··· EXCERPT ···

# Plaster of paris worm molds



## slim357 (Oct 12, 2008)

So yesterday I started lookin through my junk tryin to find a frog, only found one and it was ripped up fairly well. So I used it to make a mold from plaster (only took me 3 tries) I have some sort of sealer which I coated the mold with, but after the first pour the sealer came out attached to the bait. What type of sealer should I be using, I know some type of water soluble sealer, but can someone hook me up with some brand names so when I go to the store I can tell them exactly what I need. As last time they sold me this stuff that doesnt work, im prob not gonna be trusting them to know what they are talkin about this time. Thanks in advance for any help.


----------



## russ010 (Oct 12, 2008)

I like Valspar gloss glaze, it's a water soluble sealer and you can get it at Home Depot.... I haven't poured worms in a while, so I don't really know if this stuff is the best or not


----------



## BassAddict (Oct 12, 2008)

plain ole elmers glue, watch how many coats ya give it tho. Too many coats and youll start loseing detail


----------



## Broncoman (Oct 20, 2008)

··· DATA SECTION ···

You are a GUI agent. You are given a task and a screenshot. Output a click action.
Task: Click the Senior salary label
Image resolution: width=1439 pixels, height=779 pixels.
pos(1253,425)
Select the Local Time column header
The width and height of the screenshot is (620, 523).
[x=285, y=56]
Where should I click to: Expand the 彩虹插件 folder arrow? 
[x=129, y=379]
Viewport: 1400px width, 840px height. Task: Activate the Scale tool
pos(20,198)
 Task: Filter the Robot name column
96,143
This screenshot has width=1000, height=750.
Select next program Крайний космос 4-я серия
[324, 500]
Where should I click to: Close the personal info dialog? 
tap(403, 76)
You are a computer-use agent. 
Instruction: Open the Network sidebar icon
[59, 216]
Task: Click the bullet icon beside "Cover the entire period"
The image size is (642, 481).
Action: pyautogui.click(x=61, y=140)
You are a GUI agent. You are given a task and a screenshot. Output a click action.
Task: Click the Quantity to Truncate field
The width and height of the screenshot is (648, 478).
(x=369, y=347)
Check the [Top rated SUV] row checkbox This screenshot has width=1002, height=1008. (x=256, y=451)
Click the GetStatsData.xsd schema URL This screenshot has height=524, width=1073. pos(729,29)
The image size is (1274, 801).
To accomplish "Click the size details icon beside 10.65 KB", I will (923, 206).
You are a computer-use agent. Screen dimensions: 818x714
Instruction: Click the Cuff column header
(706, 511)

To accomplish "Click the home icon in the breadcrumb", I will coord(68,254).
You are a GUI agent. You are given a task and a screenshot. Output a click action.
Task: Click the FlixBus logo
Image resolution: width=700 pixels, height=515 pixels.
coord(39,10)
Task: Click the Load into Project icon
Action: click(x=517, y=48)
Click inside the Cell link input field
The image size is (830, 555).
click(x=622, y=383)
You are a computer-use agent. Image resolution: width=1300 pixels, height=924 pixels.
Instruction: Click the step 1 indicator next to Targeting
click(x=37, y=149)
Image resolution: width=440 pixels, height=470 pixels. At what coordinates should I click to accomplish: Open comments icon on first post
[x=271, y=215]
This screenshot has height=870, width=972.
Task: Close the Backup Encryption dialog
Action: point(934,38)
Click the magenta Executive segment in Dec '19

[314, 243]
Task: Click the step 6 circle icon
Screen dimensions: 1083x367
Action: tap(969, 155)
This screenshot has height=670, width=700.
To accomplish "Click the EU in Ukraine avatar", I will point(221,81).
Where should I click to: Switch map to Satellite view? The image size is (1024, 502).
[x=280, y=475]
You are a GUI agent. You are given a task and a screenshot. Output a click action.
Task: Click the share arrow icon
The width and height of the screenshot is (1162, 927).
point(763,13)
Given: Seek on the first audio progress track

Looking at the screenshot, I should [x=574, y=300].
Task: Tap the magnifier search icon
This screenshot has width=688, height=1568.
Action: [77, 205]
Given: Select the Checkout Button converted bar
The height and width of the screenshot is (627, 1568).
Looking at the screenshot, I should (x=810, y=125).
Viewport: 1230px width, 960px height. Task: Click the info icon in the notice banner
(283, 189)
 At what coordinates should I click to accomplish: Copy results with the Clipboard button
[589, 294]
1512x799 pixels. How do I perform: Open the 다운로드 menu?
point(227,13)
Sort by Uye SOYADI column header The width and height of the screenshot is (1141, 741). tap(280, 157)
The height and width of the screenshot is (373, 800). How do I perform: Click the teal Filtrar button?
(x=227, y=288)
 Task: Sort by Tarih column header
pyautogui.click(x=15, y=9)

···

TO DO:
1. Copy the records word for word, from their first line through the line containing "The width and height of the screenshot is (620, 523).", both included.
2. Carry on the forum thread about sealing plaster of paris worm molds from the point where it stops.

EXERCISE RESPONSES:
1.
You are a GUI agent. You are given a task and a screenshot. Output a click action.
Task: Click the Senior salary label
Image resolution: width=1439 pixels, height=779 pixels.
pos(1253,425)
Select the Local Time column header
The width and height of the screenshot is (620, 523).

2.
Wow this is the first I've ever seen of this. What do you use for your bodies and anyone have any more info on this?


----------



## ben2go (Oct 20, 2008)

There are tutorial video's on https://www.tackleunderground.com/forum/index.php .It's as easy as brushing your teeth.






Admin Jim,if I am out of line for posting this site please let me know.


----------



## Broncoman (Oct 20, 2008)

Thanks I'll have to check it out.


----------



## slim357 (Oct 20, 2008)

For the body you can use softbaits, or make them from clay. I just used an old ribbit frog.


----------



## dedawg1149 (Oct 21, 2008)

ben2go said:


> There are tutorial video's on https://www.tackleunderground.com/forum/index.php .It's as easy as brushing your teeth.
> 
> 
> 
> ...


nice link thanks


----------



## ben2go (Oct 21, 2008)

You're welcome.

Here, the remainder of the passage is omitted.